Через час Андрей был снова в кабинете и докладывал Ивану Андреевичу:
— Нам очень повезло. Когда я приехал, поговорил с ее матерью и хотел уходить, зазвонил телефон — звонила она. Мать ей все рассказала и просила на день приехать. Завтра днем она будет здесь, у нас.
— Отлично. Связался с участковым?
— Да.
— Герасимов будет здесь?
— Да.
— Подготовь фуражки, одну обязательно серую. Спроси об освещении, при котором видела Семенова насильника, и продумай, где их посадить.
На следующий день все были на местах. В половине пятого Семенова была в кабинете у Андрея.
— Расскажите подробнее, как все произошло.

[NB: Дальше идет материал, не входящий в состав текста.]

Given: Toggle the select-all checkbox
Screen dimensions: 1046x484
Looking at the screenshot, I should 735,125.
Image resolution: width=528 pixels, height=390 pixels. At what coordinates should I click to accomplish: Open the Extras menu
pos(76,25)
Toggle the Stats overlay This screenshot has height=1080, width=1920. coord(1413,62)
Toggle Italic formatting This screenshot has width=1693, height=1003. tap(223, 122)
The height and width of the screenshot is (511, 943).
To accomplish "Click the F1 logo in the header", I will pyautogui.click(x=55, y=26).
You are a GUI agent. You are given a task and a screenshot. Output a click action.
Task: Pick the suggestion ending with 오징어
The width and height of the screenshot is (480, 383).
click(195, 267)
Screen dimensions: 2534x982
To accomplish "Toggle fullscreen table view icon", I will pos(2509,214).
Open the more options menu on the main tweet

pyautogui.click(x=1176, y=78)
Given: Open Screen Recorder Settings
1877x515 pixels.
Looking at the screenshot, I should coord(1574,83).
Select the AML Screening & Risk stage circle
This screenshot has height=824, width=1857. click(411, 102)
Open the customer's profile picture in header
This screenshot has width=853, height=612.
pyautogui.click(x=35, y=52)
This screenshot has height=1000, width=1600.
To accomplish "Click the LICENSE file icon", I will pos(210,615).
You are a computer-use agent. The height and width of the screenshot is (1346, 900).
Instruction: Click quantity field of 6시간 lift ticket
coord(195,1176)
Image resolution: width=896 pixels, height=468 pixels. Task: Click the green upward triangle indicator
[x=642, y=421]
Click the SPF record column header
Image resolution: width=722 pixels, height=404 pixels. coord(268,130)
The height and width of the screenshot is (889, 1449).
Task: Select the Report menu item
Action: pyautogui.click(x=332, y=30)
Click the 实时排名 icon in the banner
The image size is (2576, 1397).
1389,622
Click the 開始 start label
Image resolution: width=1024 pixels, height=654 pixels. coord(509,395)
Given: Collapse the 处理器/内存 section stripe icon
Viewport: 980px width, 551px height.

— Я уже рассказывала несколько раз раньше, в 78-м отделении милиции.
— Еще раз, пожалуйста.
— Я задержалась у знакомых. Меня хотели проводить, но у них раскапризничался ребенок, и я ушла одна. Время было позднее. Когда я спустилась в подъезд, там стоял мужчина в коричневом пальто и серой фуражке и курил. Я помню прямой нос, впалые щеки, и папироса во рту. Когда я спускалась на площадку, самую нижнюю, на которой он стоял, он поднял руку ко рту и взялся так за папиросу, и я заметила на руке наколку.
— На какой?
— Сейчас… Он стоял так, я шла так, он поднял руку так… на правой руке увидела наколку.
— Что за наколка?
— Наколка синей тушью типа: солнце и лучи, полукруг с лучами, и что-то написано, по-моему. Когда я с ним поравнялась и стала проходить мимо, вернее, прошла, начала открывать дверь, я почувствовала удар по голове и больше ничего не помню. Очнулась потом в подвале, было темно, болела голова, меня тошнило, рвало. Я очень испугалась, плакала. Встать не могла, ползла, думала, умру. Утром увезли в больницу. Доктор сказал, что меня спасла прическа. Я отделалась сотрясением мозга и трещиной в черепе. У меня пропала сумочка, в которой были зеркало, пудреница, кошелек, брошь, косынка, перчатки сетчатые, билеты на трамвай, расческа красная, немецкая шариковая авторучка серая.